Tuesday, December 15, 2015

The Good Dinosaur Review





At some point while I was watching The Good Dinosaur, it occurred to me that I had a choice. I was either going to be the cynical negative guy who couldn't get past the fact that the plot is pretty much ripped from The Lion King and that it had a pretty simplistic story that felt familiar, or I was going to be the guy who let the positives outweigh all of that. The guy who lets a warm, inviting tale of friendship, loyalty, bravery and love wash over me and be able to say sure, this has been done before, but that doesn't mean doing it again was a poor decision.

The real obstacle that The Good Dinosaur is forced to overcome is living in the shadow of its 2015 Pixar counterpart, the insanely original and smart Inside Out, a work that at the midway point of December remains one of the finest films of the year. It was impossible and implausible for this film to reach those standards but the comparisons were guaranteed to be there, as this is the first time in the history of the studio that two movies were released over the course of the same calendar hanging on your wall.

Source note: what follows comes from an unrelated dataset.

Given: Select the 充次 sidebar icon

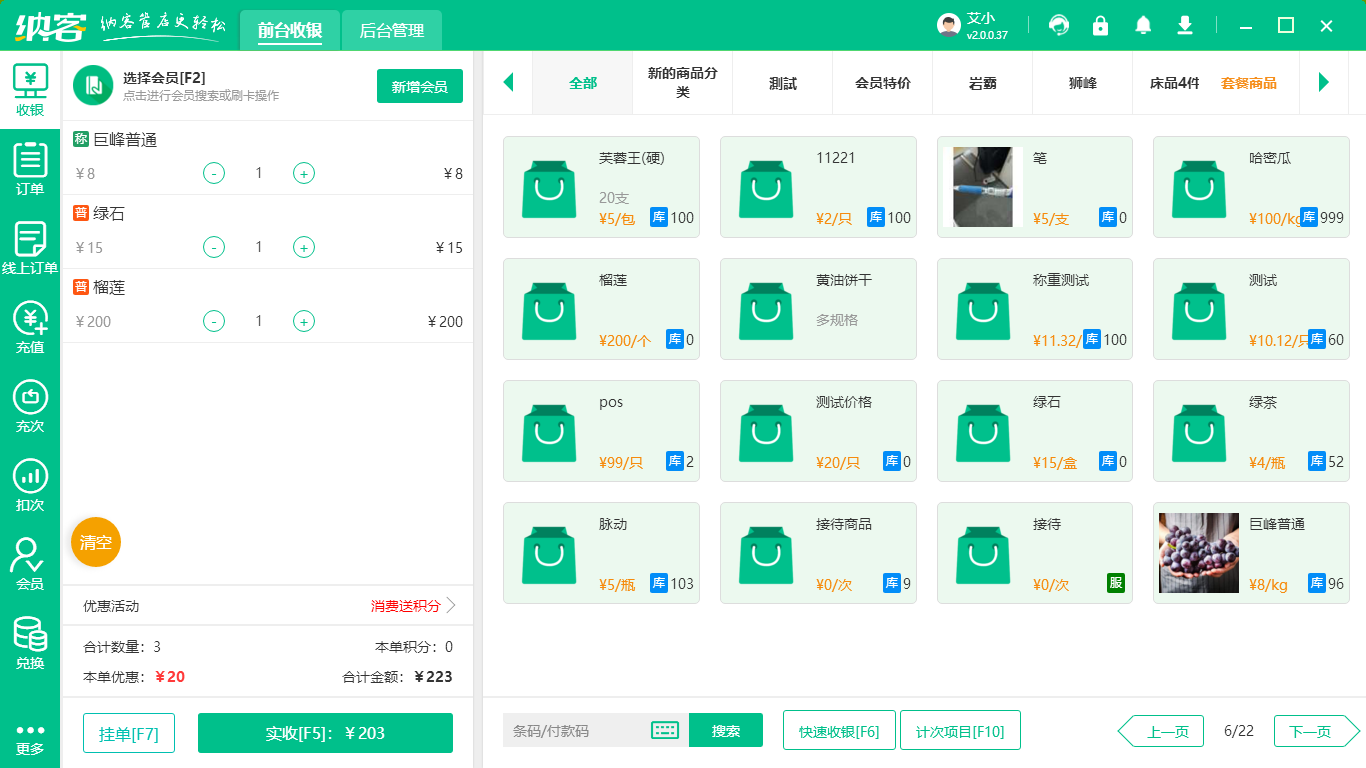Looking at the screenshot, I should pyautogui.click(x=30, y=402).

So I walked in with lowered expectations, asking for entertainment and a fine slice of animation but nothing game changing. I walked out pleased as punch. 




On a visual level The Good Dinosaur is spectacular. It is probably Pixar's finest feast for the eyes since the dawn of the studio, a wondrous blend of gorgeously rendered animated characters moving through landscapes that feel impossibly real. It's like seeing computer animation roam a nature documentary which sounds like it could be jarring yet somehow it all feels strangely perfect. Even when the story lacked any sort of fresh appeal, I couldn't look away from the images on display.

What surprised me most was the ability of the film to strike an emotional chord with me despite suffering from a familiarity complex and having to deal with character interactions similar to those found in WALL-E, where the lack of traditional communication didn't derail any chance of caring deeply and profoundly for the two adorable robots as they are falling in love. Here we have a dinosaur named Arlo and a small, primitive human child named Spot who does not deliver dialogue in the traditional sense and yet he conveys his feelings with surprising ease. Near the end of the film these two characters are faced with an emotional decision and a tear or two fell from my eyes, and in this moment I realized that The Good Dinosaur had accomplished far more than I ever expected. I genuinely cared.




During that same scene, my 8 year old daughter sitting next to me couldn't control the emotion. It couldn't be contained. The tears poured from her eyes in a way that had never happened previously during a film, a little girl moved deeply by the friendship between a dinosaur and a boy. While we were driving home from the theater, my wife and I tried talking but we could barely get a word in, minute after minute, block after block, mile after mile the thoughts spilled from her little mouth as she talked about what she learned from the film and how movies aren't just for fun, they also teach lessons. I proudly listened to every word. I smiled the whole way home.

Then she said, "I know I am lucky because I have a lot of toys and stuff, but I'm most lucky because I have a family."

Cynical? Negative? Not a chance in hell. If this is lesser Pixar, consider us lucky.